*Aim of the exercise:* Please take the records that follow and repeat exactly the lines starting with the line with "The image size is (988, 2175)." and going on through the line with "This screenshot has width=652, height=757.".

--- Records for the task ---

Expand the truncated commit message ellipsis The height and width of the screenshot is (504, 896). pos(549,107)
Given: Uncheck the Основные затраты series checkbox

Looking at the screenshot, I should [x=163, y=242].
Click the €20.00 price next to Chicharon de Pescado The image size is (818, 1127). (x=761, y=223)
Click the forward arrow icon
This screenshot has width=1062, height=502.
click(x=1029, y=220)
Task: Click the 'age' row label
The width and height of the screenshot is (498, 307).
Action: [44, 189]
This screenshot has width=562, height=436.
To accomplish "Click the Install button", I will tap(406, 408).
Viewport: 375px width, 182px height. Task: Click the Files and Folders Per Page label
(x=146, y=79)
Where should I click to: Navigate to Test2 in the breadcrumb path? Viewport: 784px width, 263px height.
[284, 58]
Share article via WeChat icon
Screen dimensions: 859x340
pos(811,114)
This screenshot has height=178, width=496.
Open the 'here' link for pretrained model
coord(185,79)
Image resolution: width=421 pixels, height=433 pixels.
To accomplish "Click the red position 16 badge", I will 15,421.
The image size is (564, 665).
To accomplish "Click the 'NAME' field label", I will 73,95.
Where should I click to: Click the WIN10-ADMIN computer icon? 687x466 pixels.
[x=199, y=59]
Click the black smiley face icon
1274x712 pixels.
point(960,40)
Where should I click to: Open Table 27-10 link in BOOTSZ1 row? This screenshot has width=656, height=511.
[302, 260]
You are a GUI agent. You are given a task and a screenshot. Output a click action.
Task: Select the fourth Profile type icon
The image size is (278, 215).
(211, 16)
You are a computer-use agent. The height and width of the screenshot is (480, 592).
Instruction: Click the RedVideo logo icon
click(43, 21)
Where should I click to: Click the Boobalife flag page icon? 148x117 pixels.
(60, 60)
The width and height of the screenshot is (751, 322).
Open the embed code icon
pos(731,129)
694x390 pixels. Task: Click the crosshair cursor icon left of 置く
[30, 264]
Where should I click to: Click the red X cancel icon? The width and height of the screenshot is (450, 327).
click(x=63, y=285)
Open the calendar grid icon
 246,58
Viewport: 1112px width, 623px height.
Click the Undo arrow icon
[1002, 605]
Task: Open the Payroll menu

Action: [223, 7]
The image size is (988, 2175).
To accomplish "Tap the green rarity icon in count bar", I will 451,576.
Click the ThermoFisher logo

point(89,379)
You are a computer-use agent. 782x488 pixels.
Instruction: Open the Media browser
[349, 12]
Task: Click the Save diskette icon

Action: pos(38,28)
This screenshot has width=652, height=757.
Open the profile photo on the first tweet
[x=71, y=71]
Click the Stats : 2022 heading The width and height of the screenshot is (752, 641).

---

*Expected answer:*
The image size is (988, 2175).
To accomplish "Tap the green rarity icon in count bar", I will 451,576.
Click the ThermoFisher logo

point(89,379)
You are a computer-use agent. 782x488 pixels.
Instruction: Open the Media browser
[349, 12]
Task: Click the Save diskette icon

Action: pos(38,28)
This screenshot has width=652, height=757.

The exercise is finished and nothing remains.